Тем вечером я вернулась в пустую квартиру. Дон, скорее всего, тренировался в зале. Через пару недель у него был важный матч, и каждый день он пробегал несколько миль, чтобы сбросить вес, а по вечерам боксировал. Я поставила кипятиться воду для макарон и взяла книгу, лежавшую у него на столе, — «Лондонские поля» Мартина Эмиса. На прошлой неделе я взяла ее в библиотеке, а Дон тут же отобрал. Под книгой обнаружилось письмо, написанное его убористым почерком. На миг — всего на долю секунды — я решила, что письмо предназначалось мне… и он оставил его под книгой — такой романтический жест. «Дорогая моя, mi amor», — прочла я и отшвырнула письмо, и то словно вспыхнуло в моих руках. Этих четырех слов оказалось достаточно — я поняла со всей ясностью, что письмо адресовано не мне. «О боже мой», — произнесла я вслух. Накатила тошнота, как при головокружении на высоте или качке; я медленно подошла к плите и выключила конфорку. Затем взяла письмо и прочитала.
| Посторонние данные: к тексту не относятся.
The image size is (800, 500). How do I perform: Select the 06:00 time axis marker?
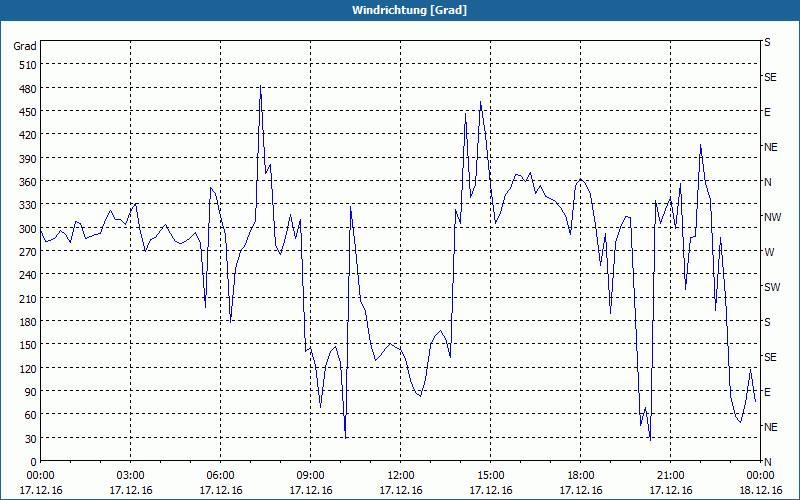click(221, 476)
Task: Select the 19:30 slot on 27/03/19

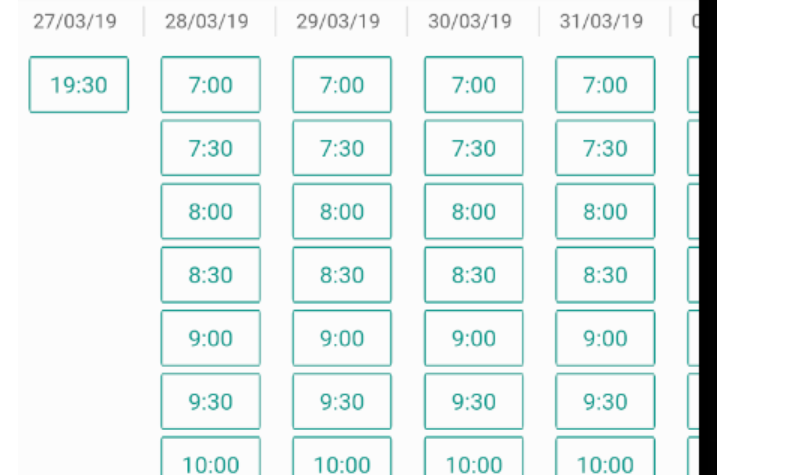Action: (x=79, y=85)
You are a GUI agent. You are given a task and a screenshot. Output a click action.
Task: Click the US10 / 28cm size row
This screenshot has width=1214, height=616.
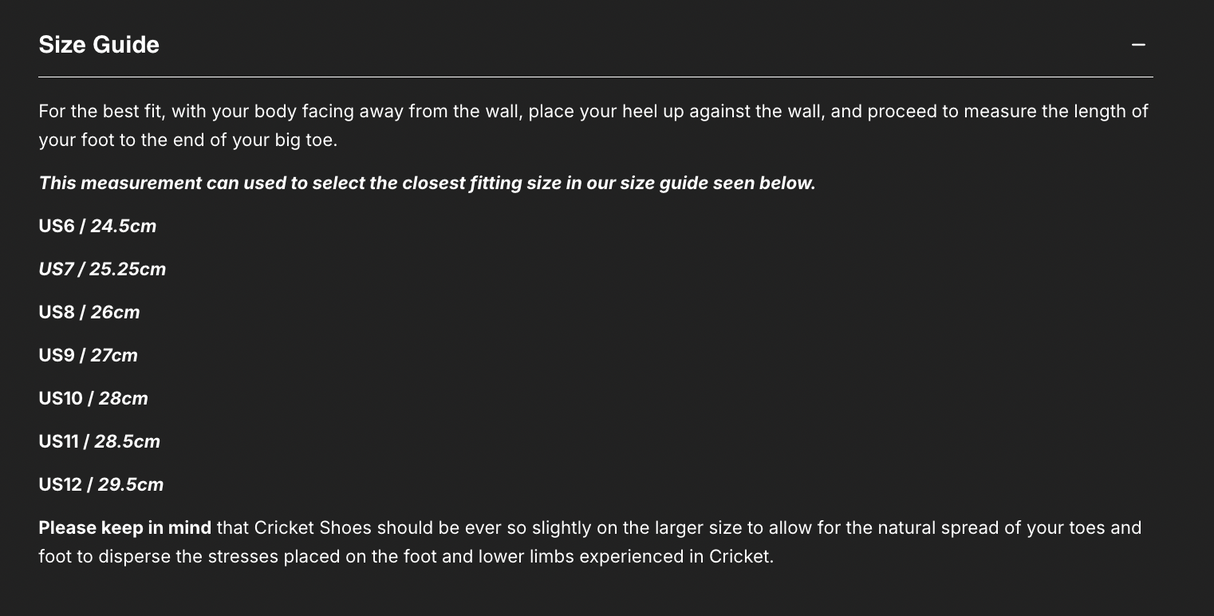(x=93, y=398)

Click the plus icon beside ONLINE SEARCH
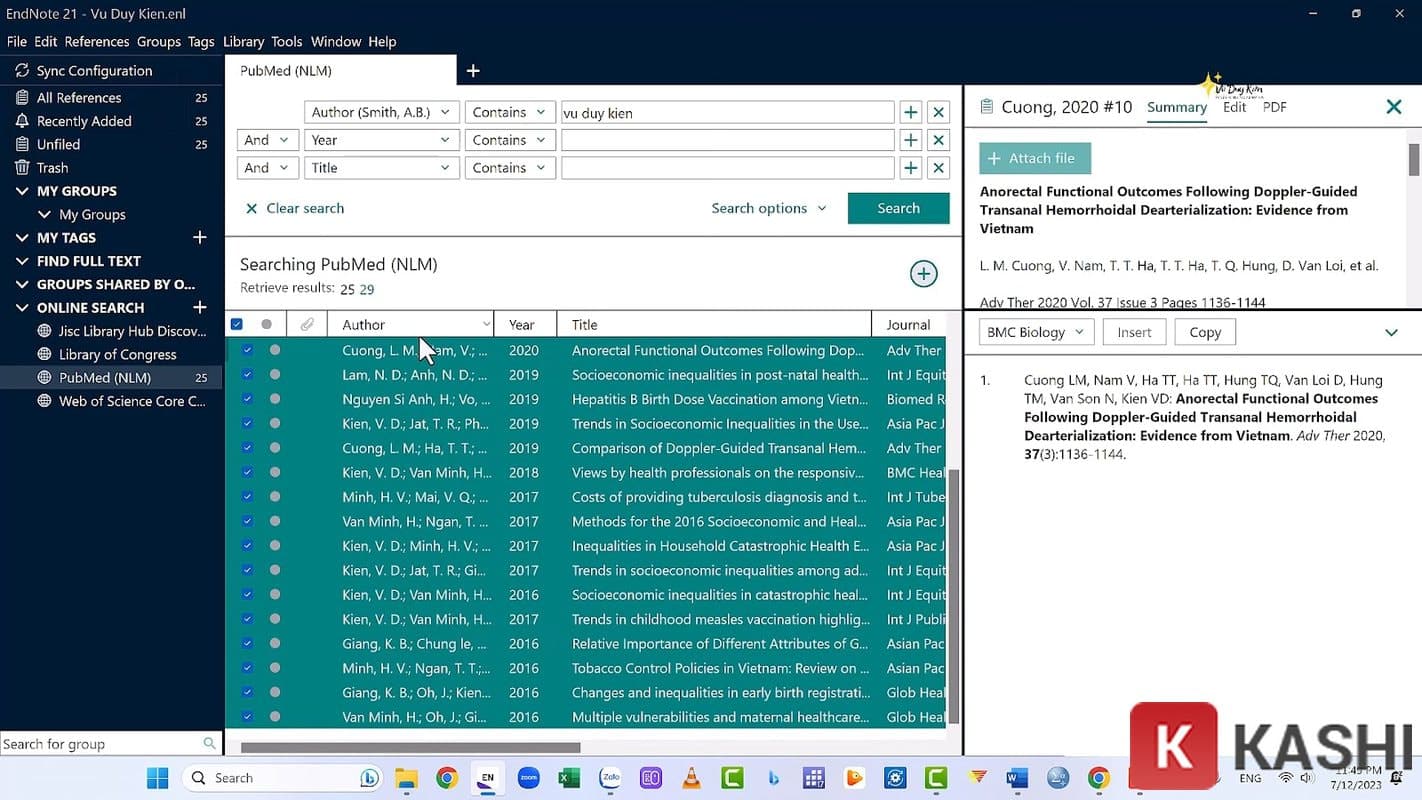click(x=199, y=307)
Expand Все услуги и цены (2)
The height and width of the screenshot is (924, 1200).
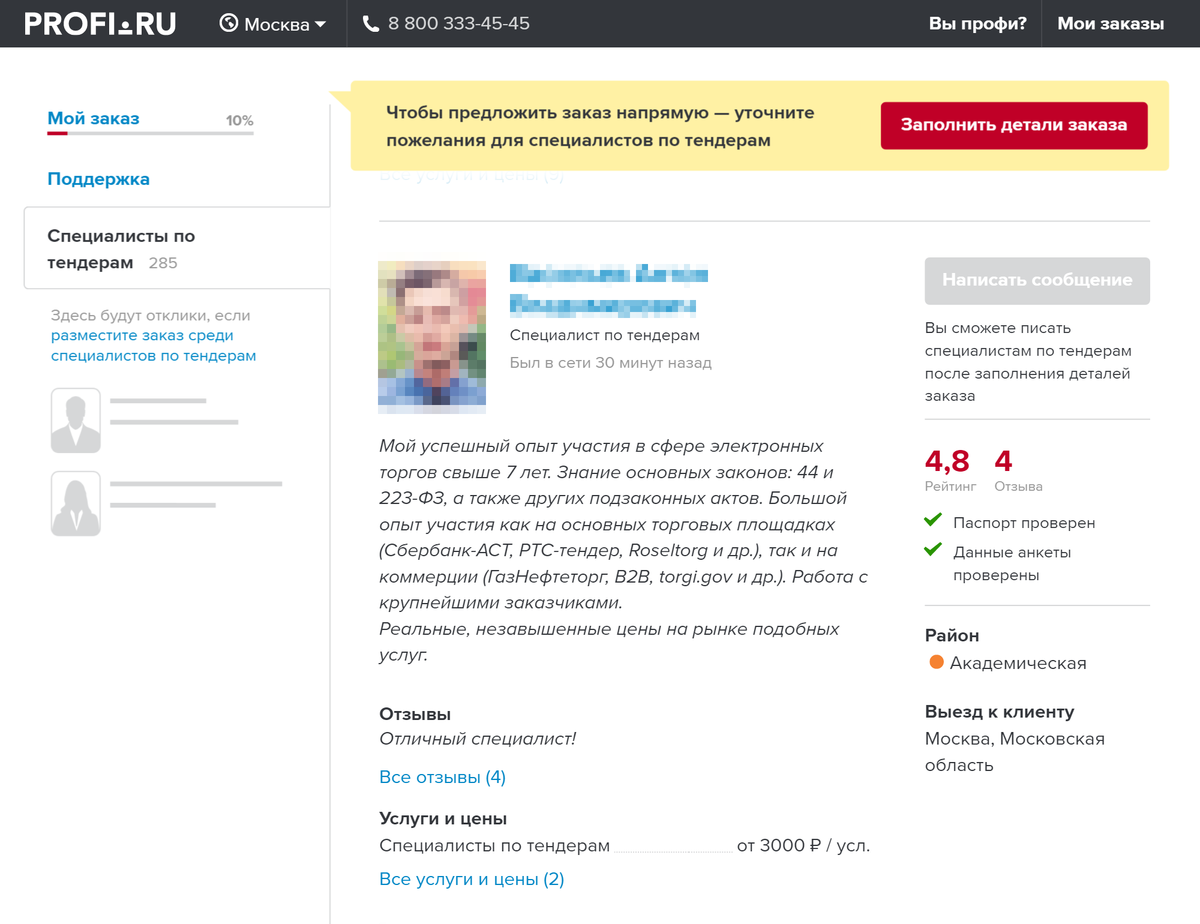coord(471,880)
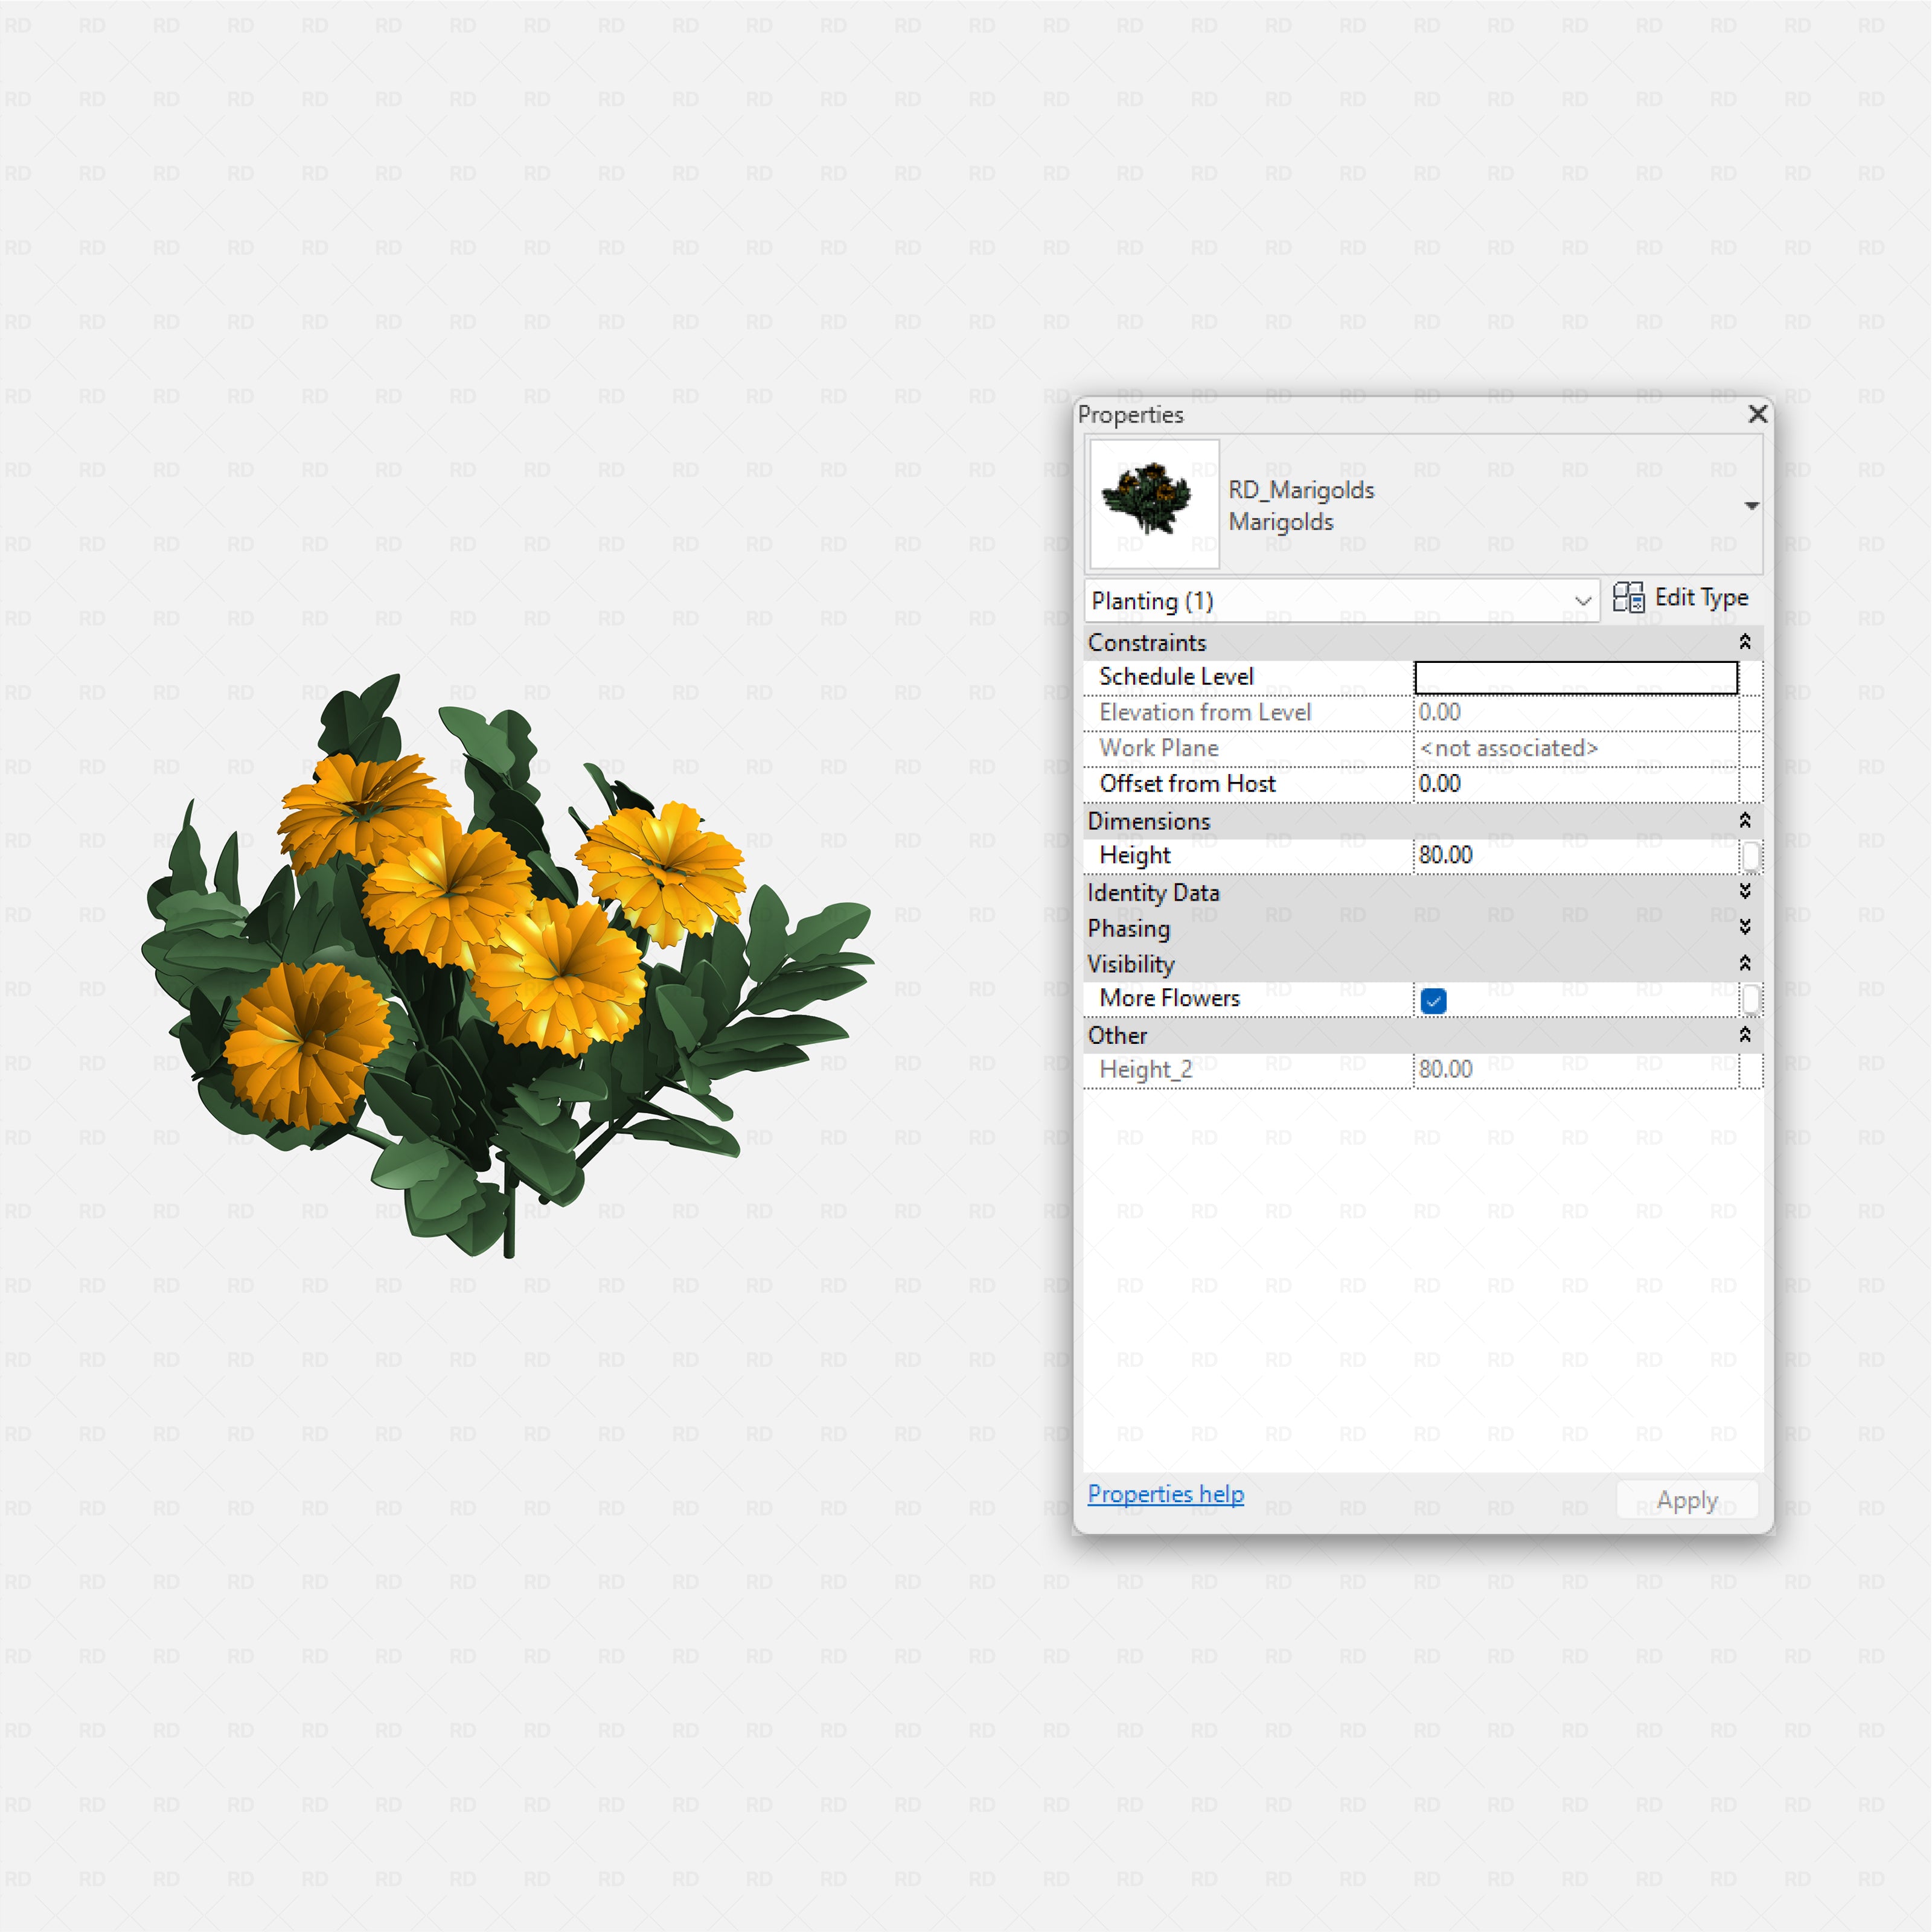
Task: Open the Planting (1) selector dropdown
Action: click(x=1583, y=601)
Кем бы ни была mi amor, Дон скучал по ней; ему не верилось, что со дня их последней встречи на пляже прошло уже два месяца, и он мог думать только о ее «красивых смуглых плечах». Тут я застыла, не сомневаясь, что меня сейчас стошнит: Дон часто отмечал, какая необычайно бледная у меня кожа. И мы никогда не были вместе на пляже. Хотя на Рождество мы вместе ездили в дом его родителей, где меня смущенно представили его бесчисленным родственникам — смущенно, потому что мы с Доном на тот момент были едва знакомы, и я даже не поняла, зачем он меня туда позвал, — и его старым друзьям: тесной компании парней, большинство которых остались жить в Хартфорде, занимались строительством или работали барменами и в тридцать лет все еще жили с родителями. Только Дон и Марк уехали из родного города и жили самостоятельно.
Я проверила дату на письме: 16 марта 1996 года. Значит, это не послание из далекого прошлого, это письмо было написано пять дней назад. А три месяца назад Дон звонил мне каждый день и говорил: «Давай сбежим и поженимся». Потом я вспомнила: Лос-Анджелес. В декабре он ездил в Лос-Анджелес на неделю якобы собирать материал для романа. Может, он встретил эту девушку — продолжив читать, я узнала, что ее звали то ли Мария, то ли Марианна, — в этой поездке? Может, он брал у нее интервью как у прототипа героини? Или — этот вариант казался намного хуже — он полетел к ней специально, а мне наплел сказочку про сбор материала?
Тем вечером я уснула прежде, чем Дон вернулся домой, но наутро письмо еще лежало на столе, частично скрытое под большой черной тетрадкой, в которой он вел дневник и которую использовал для записи мыслей и наблюдений.
Я ехала на работу на поезде в Мидтаун и вдруг подумала о Марке Дэвиде Чэпмене. Интересно, а он писал письма Сэлинджеру? Одно, а может быть, несколько? Я представила, как в 1980-м или 1979 году такая же ассистентка, как я, методично вскрывает простой белый конверт и обнаруживает внутри исповедь психопата, план убийства или возмущенную тираду, направленную против Джона Леннона. И она отправляет стандартный ответ — вежливый и безликий.
В офисе я спросила об этом Хью. Тот, как обычно, вздохнул:
— Возможно. Скорее всего, так и было. Я не знаю. — И он снова вздохнул. — Вот поэтому мы обычно и сохраняем корреспонденцию. А было бы интересно узнать, да?
Я кивнула.
— Но жизнь — это жизнь, да? — спросил он. Я снова кивнула, не понимая толком, с чем соглашаюсь. — Всего не узнать.